In the list of OCS alerts, I see entries for CephClusterCriticallyFull and
CephClusterNearFull, but it's description is insufficient, lacking clear and
precise meaning. What will happen when an action is not taken is not discussed.

Suggestions for improvement
===========================

For all storage utilization alerts (such as CephClusterNearFull and
CephClusterCriticallyFull), we should provide the following details in a clear
way:

- Exact definition of the alert, and how to understand it wrt cluster state.
  What is based on? How does it related to cluster vs usable storage? Does it
  mean I will be able to write 25% data untill hiting out of space issue when
  the alert states that utilization crossed 75%?
- What is going to happen when the alert is not acted upon (include worst case
  scenario)
- Impact on OCP Prometheus monitoring when it's storage is backed by OCS.

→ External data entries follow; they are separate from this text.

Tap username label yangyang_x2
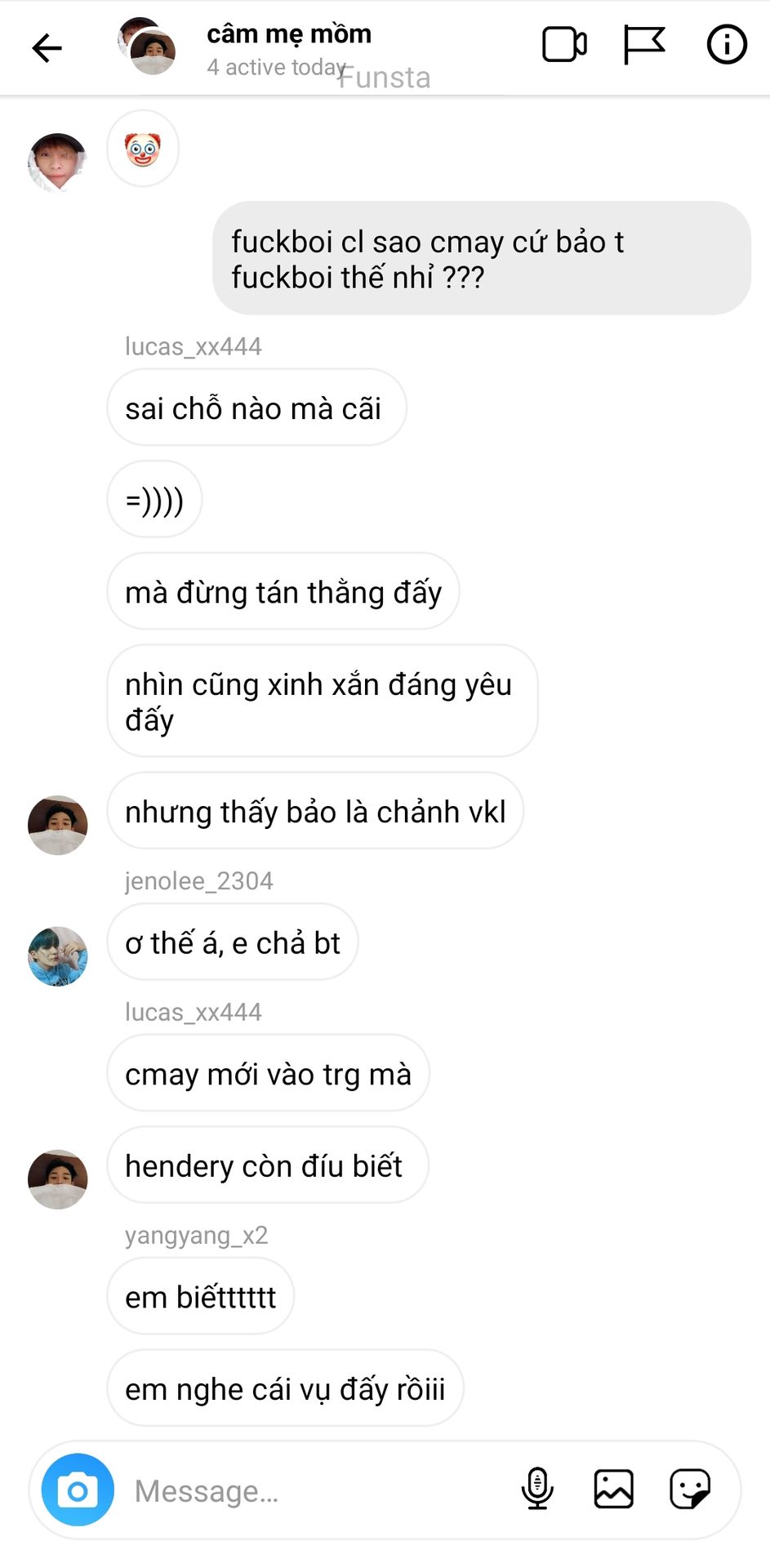770x1568 pixels. [196, 1235]
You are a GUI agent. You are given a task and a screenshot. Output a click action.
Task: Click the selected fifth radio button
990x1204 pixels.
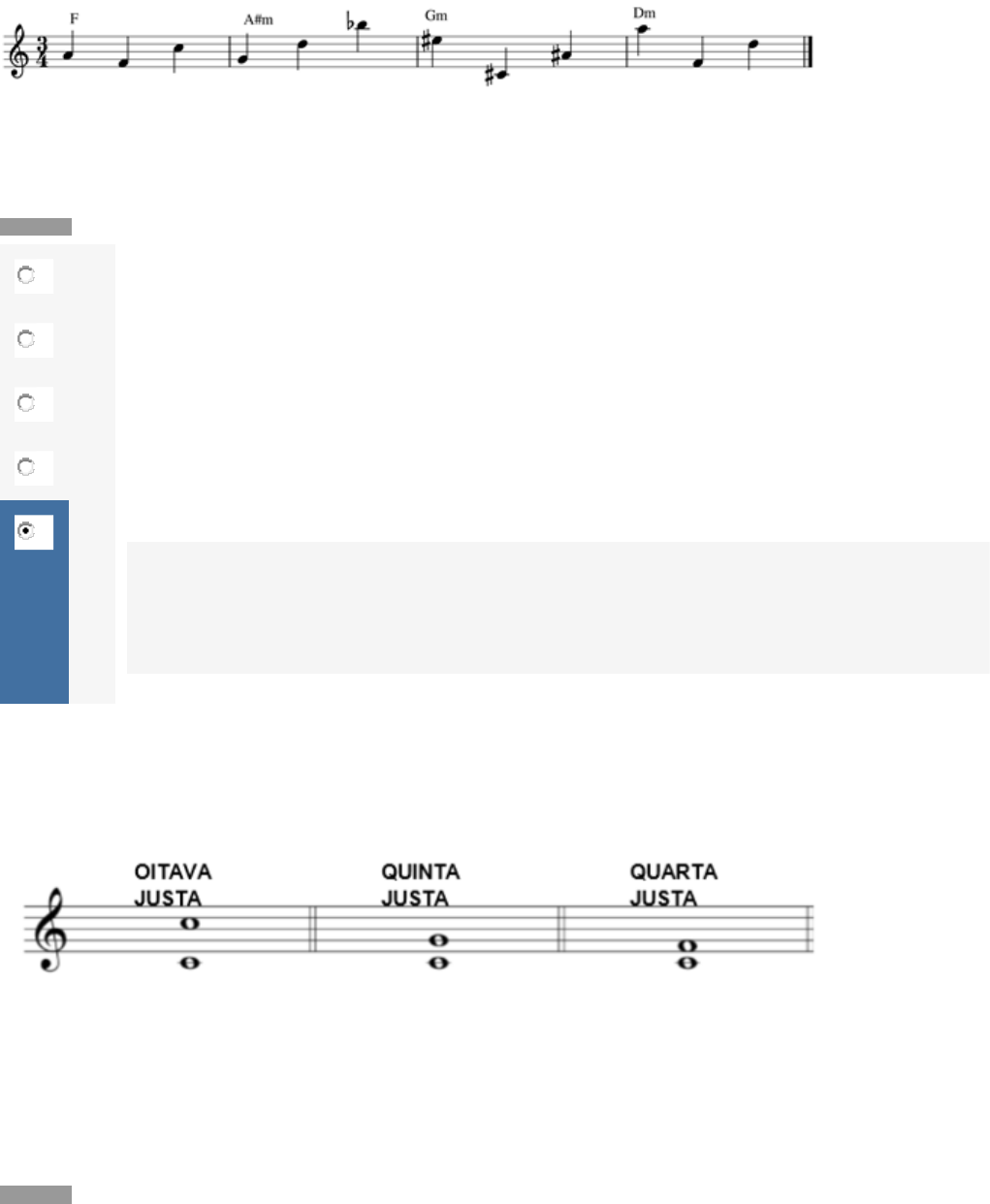coord(26,531)

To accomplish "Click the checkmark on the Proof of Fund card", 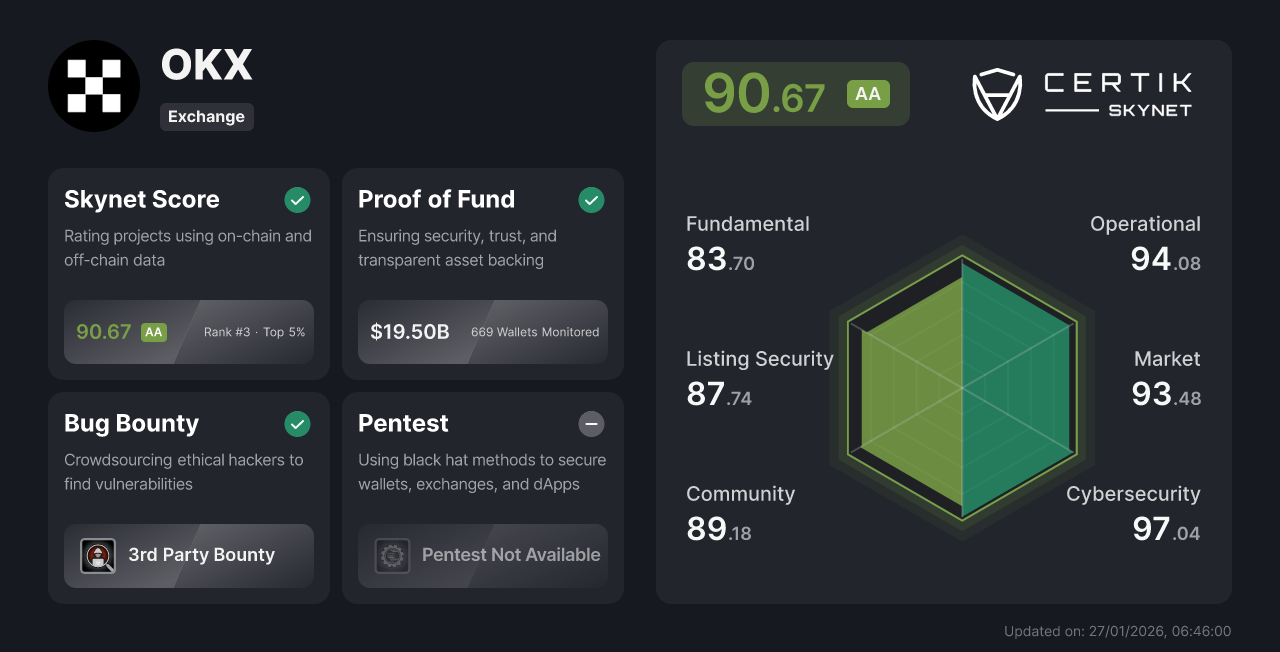I will (x=591, y=200).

We should also make sure that all storage utilization alerts are listed.

Additional information
======================

Exact content depends on engineering resolution for BZ 1809248. Please reach
out to dev team when BZ 1809248 so that doc changes can be drafted.

Action items for admin to follow as listed in Procedure section needs to be
also revisited, if changes in eng. BZs makes it necessary.

Other related eng. bugs include BZ 1818736 and BZ 1775432.

Comment 2 Martin Bukatovic 2020-05-11 17:42:52 UTC
Marking BZ 1818736 as a blocker for this doc bug, as discussed in Additional information section above.

Comment 3 Martin Bukatovic 2020-05-11 17:44:20 UTC
Fixing copy-paste typo in a blocker bug.